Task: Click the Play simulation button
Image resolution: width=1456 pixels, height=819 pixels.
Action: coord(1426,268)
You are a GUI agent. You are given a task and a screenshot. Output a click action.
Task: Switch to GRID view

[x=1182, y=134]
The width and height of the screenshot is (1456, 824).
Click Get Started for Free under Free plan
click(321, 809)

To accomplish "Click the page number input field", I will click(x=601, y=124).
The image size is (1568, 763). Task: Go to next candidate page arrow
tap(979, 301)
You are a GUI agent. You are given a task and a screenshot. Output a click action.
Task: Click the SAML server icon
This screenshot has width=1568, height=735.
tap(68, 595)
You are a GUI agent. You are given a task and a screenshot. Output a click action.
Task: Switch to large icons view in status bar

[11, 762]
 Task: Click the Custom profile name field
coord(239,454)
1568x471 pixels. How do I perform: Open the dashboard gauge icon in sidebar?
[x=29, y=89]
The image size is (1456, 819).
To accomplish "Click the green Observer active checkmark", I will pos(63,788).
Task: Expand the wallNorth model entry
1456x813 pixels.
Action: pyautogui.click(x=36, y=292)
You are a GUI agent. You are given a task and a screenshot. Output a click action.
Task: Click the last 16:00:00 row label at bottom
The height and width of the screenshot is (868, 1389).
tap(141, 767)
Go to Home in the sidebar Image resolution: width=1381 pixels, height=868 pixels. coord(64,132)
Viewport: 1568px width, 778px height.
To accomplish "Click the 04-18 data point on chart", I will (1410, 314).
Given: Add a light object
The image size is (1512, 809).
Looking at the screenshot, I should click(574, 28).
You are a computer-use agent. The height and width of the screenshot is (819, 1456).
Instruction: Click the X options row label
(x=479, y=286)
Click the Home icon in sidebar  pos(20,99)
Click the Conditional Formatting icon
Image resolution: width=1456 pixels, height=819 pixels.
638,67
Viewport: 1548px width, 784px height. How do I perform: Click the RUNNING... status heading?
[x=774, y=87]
* * *
* _Goal of the exercise_
Write down exactly every line of the material above up to and including the line containing "The width and".

* _Exercise result_
Task: Click the Play simulation button
Image resolution: width=1456 pixels, height=819 pixels.
Action: coord(1426,268)
You are a GUI agent. You are given a task and a screenshot. Output a click action.
Task: Switch to GRID view

[x=1182, y=134]
The width and height of the screenshot is (1456, 824).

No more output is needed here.